In 2003, production of the Sienna minivan shifted to TMMI for the release of its redesigned 2004 model, while Toyota Motor Manufacturing Kentucky produced the Solara in place of the Sienna.

On July 10, 2008, Toyota announced that they would consolidate Tundra production at Toyota Motor Manufacturing Texas in San Antonio after 2008. Owing to the large unsold supply of Tundras and Sequoias, production of both Tundras and Sequoias would be suspended. Toyota also announced that production of the Highlander would be shifted to TMMI and would start in 2009. Production of the Sequoia later resumed, although at a reduced output.

Layout 
The roughly 950,000 square foot factory is split into two different plants.

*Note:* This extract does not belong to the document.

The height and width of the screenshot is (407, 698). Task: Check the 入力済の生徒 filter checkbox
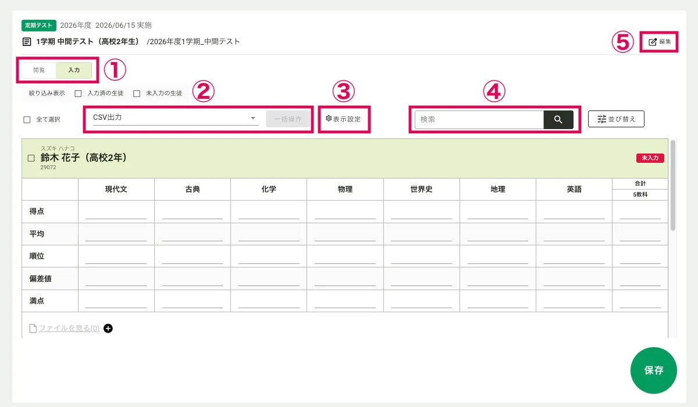pos(78,93)
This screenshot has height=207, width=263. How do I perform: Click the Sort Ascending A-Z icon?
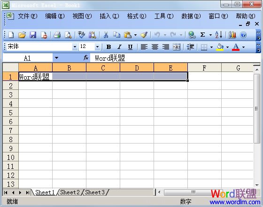click(218, 35)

The original factory, "West Plant," produces Highlanders and Sequoias. TMMI later expanded to add "East Plant" which produces Siennas. Both plants have joined weld, stamping, and plastic production sections. East Plant also started producing Highlanders as of 2016. Both plants have undergone large expansions to support the high domestic and worldwide demands for the Highlander.

TMMI is the sole source of Highlanders for all markets worldwide except China. Chinese-market Highlanders are made in China exclusively for the Chinese market.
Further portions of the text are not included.